# À FAIRE
Reprenez, s'il vous plaît, la critique des disques Penderecki par les Dafo, en poursuivant après sa dernière phrase.

Enregistré à Cracovie en 2010 et à Lusławice en 2023 (pour le Quatuor n° 4), le programme Penderecki (CD n° 1) propose le Trio à cordes de 1991, le Quatuor pour clarinette et trio à cordes de 1993 et le Quatuor n° 3 « Pages d’un journal non écrit » de 2008. La décennie 1990 marque chez le compositeur un retour à des influences néo-classiques, teintées d’expressivité, souvent angoissée ou introvertie, une émotion engagée traversant les divers contrastes, particulièrement mis en évidence dans le Trio ou l’œuvre avec clarinette (excellent Arkadiusz Amanski). Les Dafo ont eu l’occasion de travailler avec Penderecki pour le Quatuor n °3 qu’elles ont été les premières à graver après la création par les Shangai en 2008. Ce journal intime très intense, dans lequel le compositeur évoque, en un seul mouvement de dix-huit minutes, des étapes de sa vie, se déroule comme un rappel de la tradition classique, mais aussi d’échos bartokiens. L’expérience sonore est étonnante. Quant au n° 4, les Dafo en ont enregistré la première version complète, l’Allegro risoluto final ayant été complété par Claus-Dieter Ludwig sur la base des notes de Penderecki, qui n’avait pu achever que l’Andante et le Vivo. Une atmosphère réflexive, mais aussi ludique, ainsi que des rythmes répétitifs, s’installent au cœur de la narration. Les Dafo sont très à l’aise dans ces pages du Penderecki de la dernière période. Leur engagement, une caractéristique de leur jeu, ne se dément jamais, tout comme leur capacité émotionnelle.

Lignes indiquant l'emplacement des cibles
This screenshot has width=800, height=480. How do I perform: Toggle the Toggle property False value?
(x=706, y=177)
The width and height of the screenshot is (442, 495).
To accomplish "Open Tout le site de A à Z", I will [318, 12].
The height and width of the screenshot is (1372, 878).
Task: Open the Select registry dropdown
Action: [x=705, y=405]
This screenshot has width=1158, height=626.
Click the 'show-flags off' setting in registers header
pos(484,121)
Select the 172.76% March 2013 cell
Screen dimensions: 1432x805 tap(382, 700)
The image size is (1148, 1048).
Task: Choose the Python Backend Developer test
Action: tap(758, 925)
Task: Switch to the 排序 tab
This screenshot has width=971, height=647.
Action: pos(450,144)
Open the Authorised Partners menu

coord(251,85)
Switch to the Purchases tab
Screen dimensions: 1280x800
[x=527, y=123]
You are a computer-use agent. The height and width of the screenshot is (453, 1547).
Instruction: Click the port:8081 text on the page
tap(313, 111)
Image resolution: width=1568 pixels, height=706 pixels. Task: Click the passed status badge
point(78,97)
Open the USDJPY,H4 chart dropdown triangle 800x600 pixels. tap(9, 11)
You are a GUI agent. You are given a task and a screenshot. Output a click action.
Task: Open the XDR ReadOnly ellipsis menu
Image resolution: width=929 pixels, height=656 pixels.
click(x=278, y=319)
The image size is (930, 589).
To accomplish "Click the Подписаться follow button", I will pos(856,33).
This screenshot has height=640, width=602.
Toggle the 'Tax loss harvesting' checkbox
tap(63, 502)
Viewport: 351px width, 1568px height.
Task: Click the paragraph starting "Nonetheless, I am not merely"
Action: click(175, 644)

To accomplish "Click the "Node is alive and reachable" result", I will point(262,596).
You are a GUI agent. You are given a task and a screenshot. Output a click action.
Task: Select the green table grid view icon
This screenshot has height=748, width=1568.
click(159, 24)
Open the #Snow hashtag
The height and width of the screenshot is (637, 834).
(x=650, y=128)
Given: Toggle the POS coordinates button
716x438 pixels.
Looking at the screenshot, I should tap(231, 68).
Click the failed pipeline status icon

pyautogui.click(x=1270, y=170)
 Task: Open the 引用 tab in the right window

# PROBLÈME RÉSOLU
Szymanowski et Bacewicz se partagent le CD n° 2. Du premier, né en Ukraine dans une famille de nobles polonais, on découvre les deux quatuors, de 1917 et de 1927. Nourri de néoclassicisme et de dissonances, le n° 1 est une partition à la fois lyrique et abstraite, avec des effets sonores pleins d’imagination et des moments d’épanchement. Le Vivace final se décline dans l’exploration de la polytonalité. Dans le n° 2, c’est l’attraction pour la musique folklorique nationale qui domine ; il a été écrit pour un concours de Philadelphie, à l’issue duquel Bartók et Casella seront couronnés. Szymanowski y introduit des thèmes de son ballet Harnasie, qui se déroule dans les Tatras, et des influences de Ravel et Janáček s’y font jour. Quant au Quatuor n° 4 de Bacewizc, composé en 1951, la créatrice l’envoya à Liège pour un Concours international destiné aux quatuors à cordes, où elle remporta le premier prix. La notice reproduit des commentaires de l’époque qui en soulignent l’habileté de l’écriture et de la construction, et la calme mélancolie de l’Andante. Le lyrisme accessible et les allusions au folklore polonais n’oublient pas non plus le sens dramatique. Dans ces gravures de 1999/2000 réalisées à Baden-Baden et à Cracovie (Bacewicz), les Dafo montrent toute leur capacité à entrer dans ces univers respectifs, avec un sens des nuances équilibré et une qualité de timbre permanente.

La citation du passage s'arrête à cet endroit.